Peter Kellner of the very prolific online pollster YouGov went a step further in explaining how the business model works for them. “YouGov does polling on lots of subject, most of them not politics,” he said. With numerous offices across Europe, North America and the Middle East, YouGov brands itself as a “market research agency,” with a 250 thousand strong internet panel who can answer just about any question a client may like to ask.
This is where the pollsters really make their money, not on quadrennial sets of dense national polling of party politics, but day-in-day-out market research for companies, governments, political and economic organizations or think tanks.
This has an important impact on the way national polling is done in British politics. “Getting it right” for the major British election pollsters is measured by how close to the national popular vote share numbers you get, looking at the three large parties and an aggregate of all the “fourth parties” in another category.
After the 2005 election, the British polling council released the following regarding the accuracy of the top five UK pollsters:
Unfortunately, as we have looked at repeatedly, the popular vote shares listed tell us only a fraction of the story. Only the Gfk-NOP exit polling on election day itself included an actual seat projection (which, by the way, they projected correctly — admittedly said Nick Moon of GfkNOP because “two minor biases canceled each other out”). For other election day projections, it was up to John Curtice of the University of Strathclyde and his team at the BBC, rather than the pollsters themselves.
In an election where it is likely to come down to the wire, of course, the national popular vote fraction of the story is simply not enough. Even the inclusion of occasional broad polls of marginal seats, which according to Nick Moon “don’t get included in the poll-of-polls” calculations by most media outlet, will not explain the whole story.

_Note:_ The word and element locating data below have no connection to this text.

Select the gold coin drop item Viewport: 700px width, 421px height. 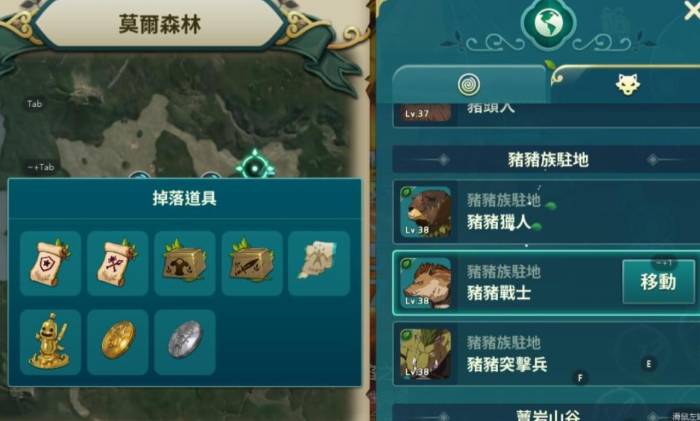117,342
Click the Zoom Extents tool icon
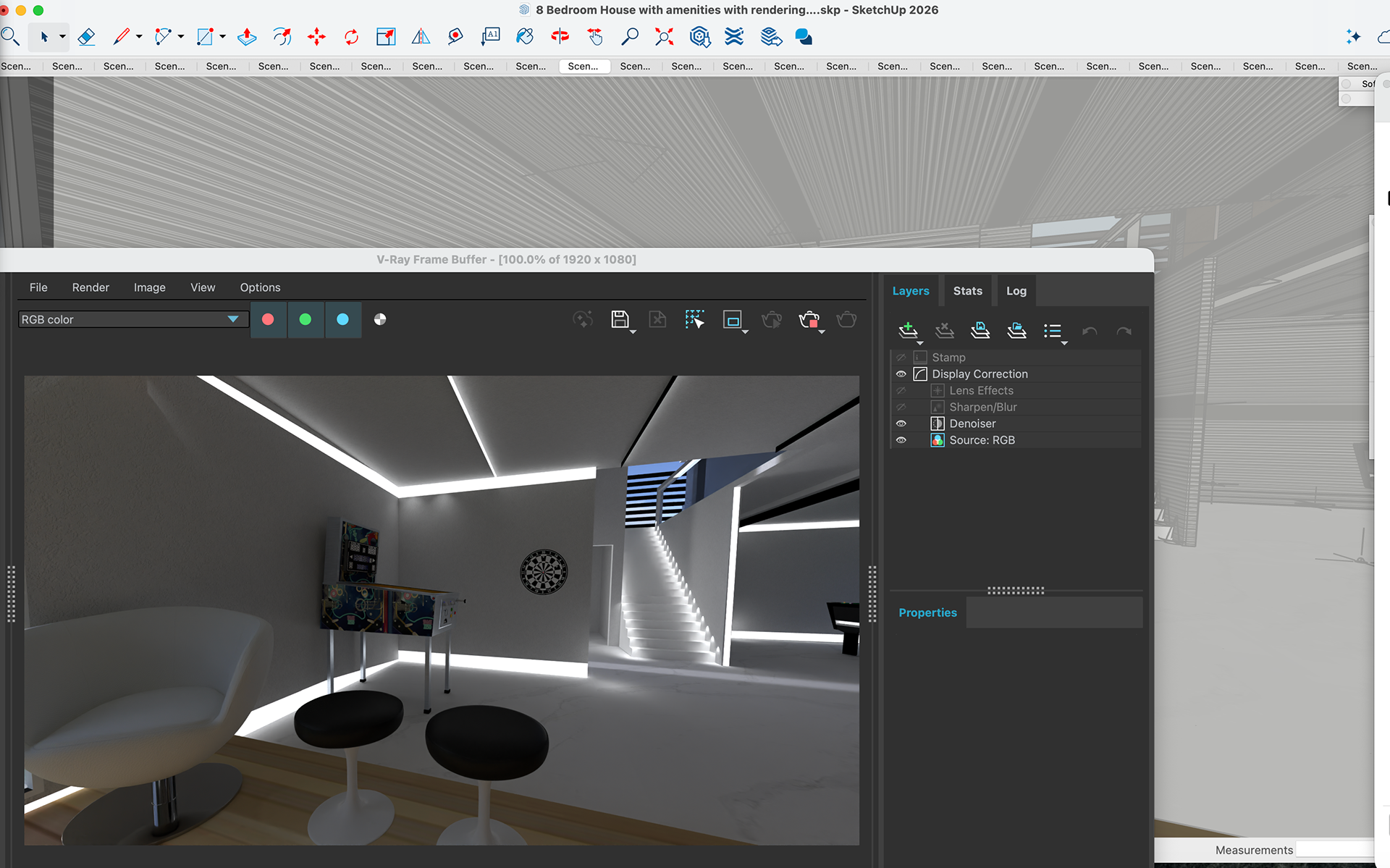The width and height of the screenshot is (1390, 868). [x=664, y=36]
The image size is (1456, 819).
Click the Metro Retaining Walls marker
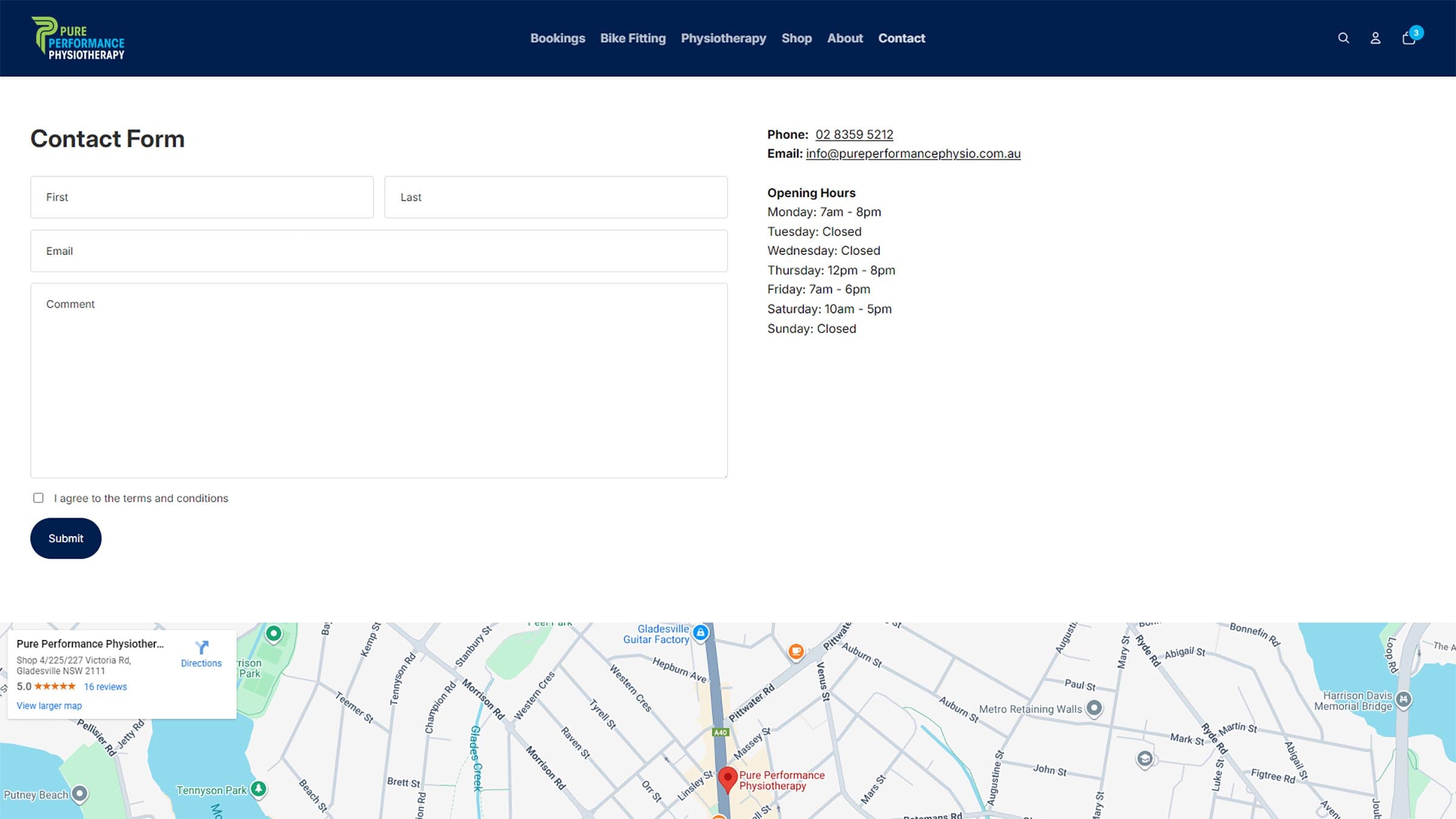point(1094,708)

But at the end of the day, this is not the point of media-based national polling, says Peter Kellner of YouGov. “We don’t include undecided or refusals because we ask how people would vote if the election were held tomorrow,” he explained. These polls are intended to show snapshot of the race, he continued, “not the final winner.”
Of course, in political polling or otherwise, it is pretty easy to win when you set your own rules.